Nomegestrol acetate, a novel progestogen for oral contraception

Abstract

Nomegestrol acetate (NOMAC) is a potent, highly selective progestogen, which is structurally similar to 19-norprogesterone and characterized as a full agonist at the progesterone receptor, with no or minimal binding to other steroid receptors, including the androgen and glucocorticoid receptors. In animal models, NOMAC demonstrated moderate antiandrogenic activity and strong antiestrogenic activity. In clinical studies, the progestogen was associated with effective suppression of gonadotropic activity and ovulation in premenopausal women, and a neutral impact on hemostasis, lipids, and carbohydrate metabolism. In normal and cancerous human breast tissue, NOMAC has shown favorable effects on estrogen metabolism, and in human breast cancer cell lines in vitro, it does not stimulate cell proliferation. The pharmacologic profile of NOMAC suggested that it would be well suited for combination with a physiologic estrogen in a combined oral contraceptive (COC), with the aim of achieving effective contraception with good cycle control and a favorable safety profile. A monophasic COC containing NOMAC 2.5 mg and 17β-estradiol (E2) 1.5 mg, administered in a 24/4-day regimen, is currently under clinical investigation. In a phase III study, NOMAC/E2 provided consistent and robust ovulation inhibition, with contraceptive effects that compared favorably with those of drospirenone 3 mg/ethinyl estradiol (EE) 30 μg. Investigators for a second phase III study reported less overall impact with NOMAC/E2 on hemostatic, lipid, inflammatory, and carbohydrate metabolism parameters than with levonorgestrel 150 μg/EE 30 μg. These clinical findings are promising; however, full publication of results from the pivotal phase III trials of NOMAC/E2 is pending.

Introduction

Since the introduction of the first combined oral contraceptive (COC) in 1960, a half century ago, COCs have become one of the most popular modern family planning methods used worldwide [1]. Early formulations of the “pill” differed dramatically from current formulations. The first generation of COCs contained high doses of estrogen and progestogen, several times greater than those found in current formulations, and were administered exclusively in a 28-day cycle. An initial 3 weeks of continuous combined fixed-dose contraceptive hormone pills were followed by 1 week off treatment or 1 week of placebo pills, which allowed for a monthly withdrawal bleeding that mimicked normal menses and minimized women's concerns about potential pregnancy. Early COCs offered very effective contraception and other benefits, including improvements in menstrual bleeding, but were also associated with relatively high rates of side effects and an increased risk of cardiovascular events, especially venous thromboembolism (VTE) [2].

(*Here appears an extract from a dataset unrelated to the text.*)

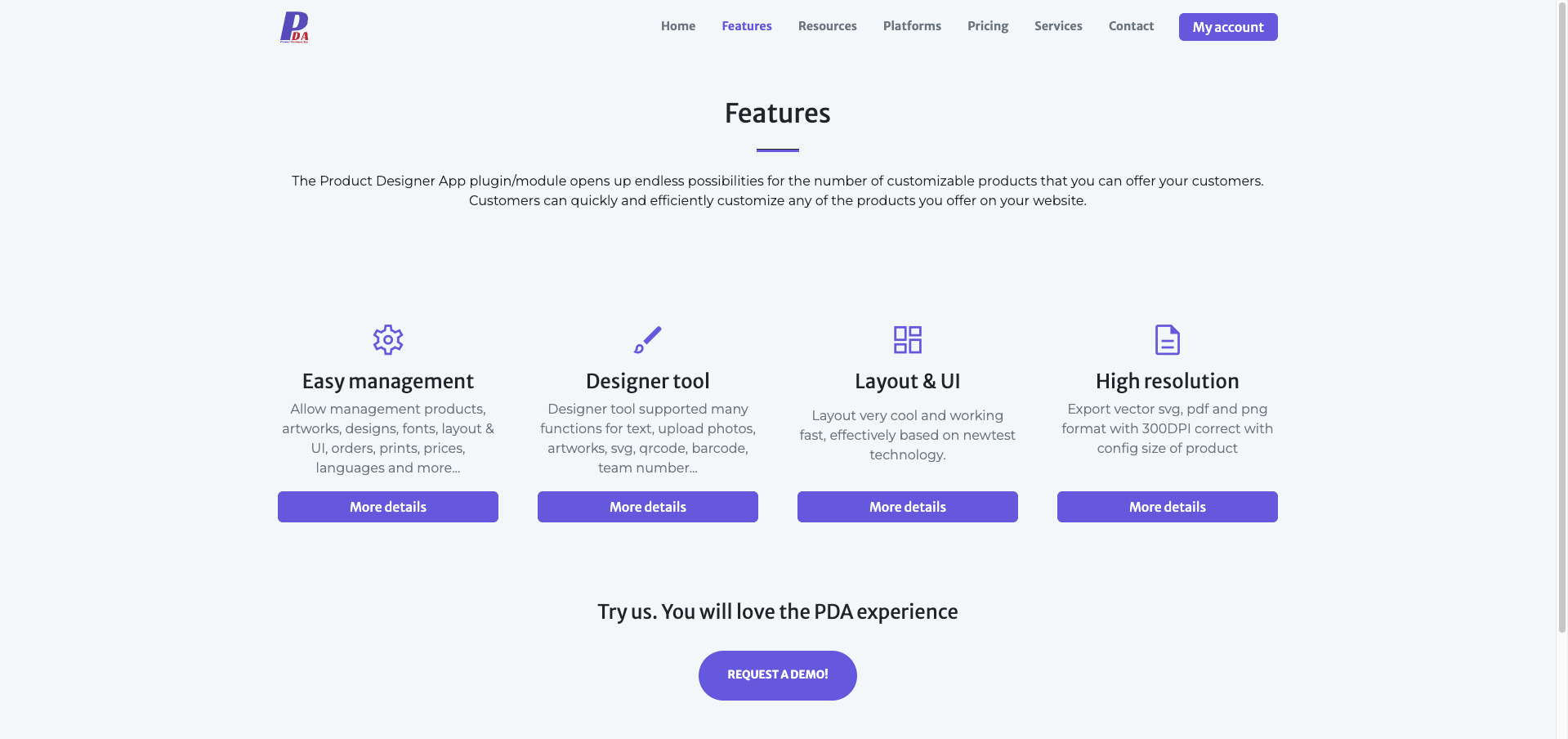Click the grid icon above Layout & UI
This screenshot has height=739, width=1568.
tap(907, 339)
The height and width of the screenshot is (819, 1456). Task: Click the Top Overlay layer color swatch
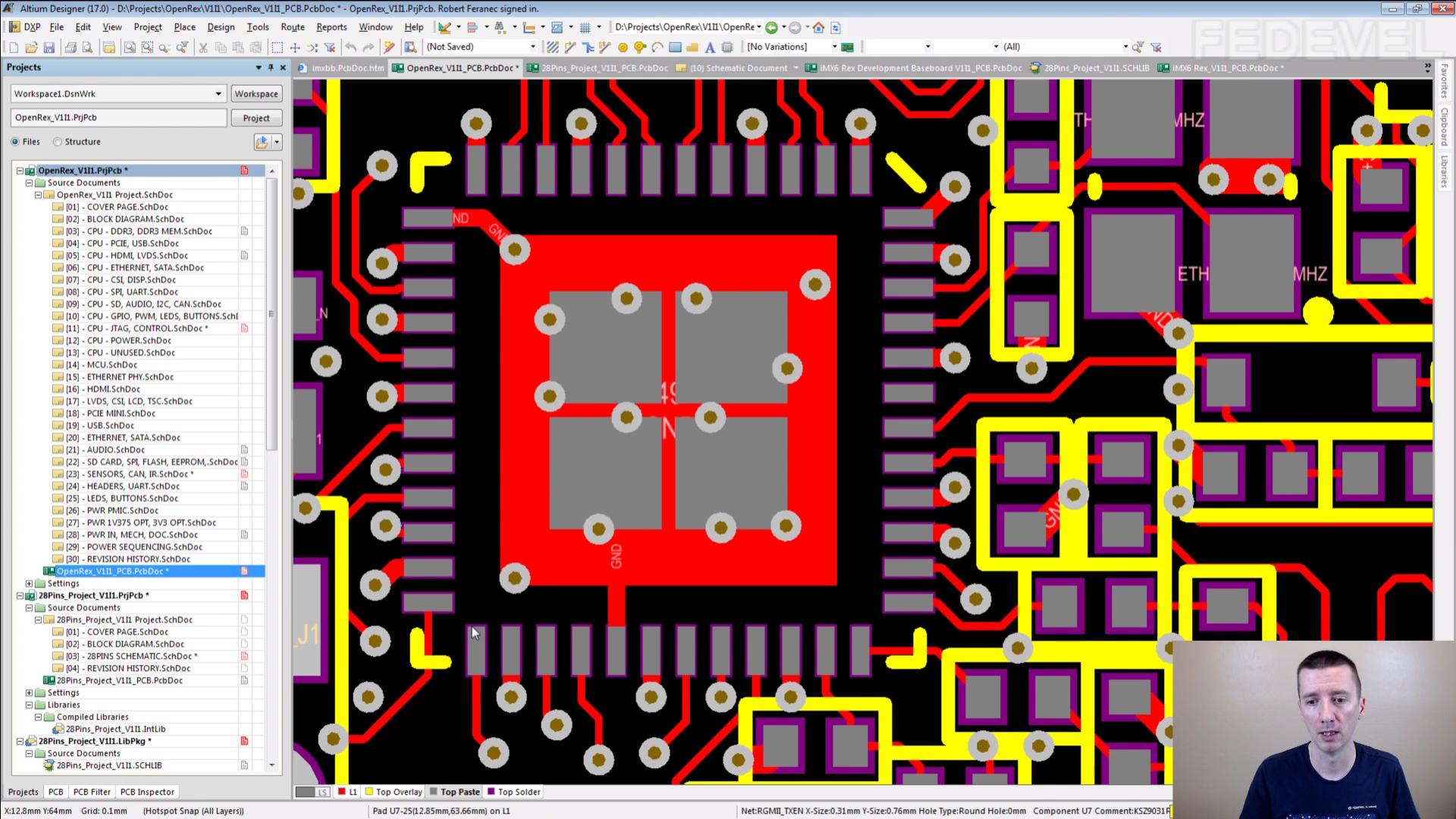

Over the past several decades, COCs have undergone substantial changes intended primarily to improve tolerability, safety, and compliance without compromising contraceptive efficacy. These changes have included the reduction of hormone doses, the development of new pill-dosage regimens and administration schedules, and the incorporation of new estrogens and progestogens. The synthetic estrogen ethinyl estradiol (EE) has been used almost exclusively in COCs since their introduction. The 17-α ethinyl group found in EE elevates the oral bioavailability of this hormone but slows down its hepatic metabolism, increasing the risk of metabolic changes and adverse events. Early attempts to replace EE with a form of the natural estrogen estradiol, used in combination with progestogens such as cyproterone or norethisterone acetate, were unsuccessful due to inadequate cycle stability [3], [4], [5], [6]. However, systematic research has recently focused on the development of progestogens that are more suitable for combination with physiological estrogen in COCs with the aim of achieving contraceptive efficacy, an improved safety profile, and good cycle control.

Nomegestrol acetate (NOMAC) is a potent, highly selective synthetic progestogen that is derived from 19-norprogesterone. NOMAC is used alone and in combination with estradiol as hormone replacement therapy in menopause [7]. In clinical trials, this progestogen, which is characterized by a high antigonadotropic activity, provided effective ovulation inhibition in normally cycling women and consistently suppressed luteinizing hormone, follicle growth, and progesterone levels [8], [9], [10], [11], [12]. To restore suppressed estrogen levels, it has been combined with 17β-estradiol (E2) for use in a monophasic COC that is currently in development [13], [14], [15].

In this review, an overview of the use of progestogens in COCs is presented, including a description of the pharmacologic profile of the new progestogen NOMAC.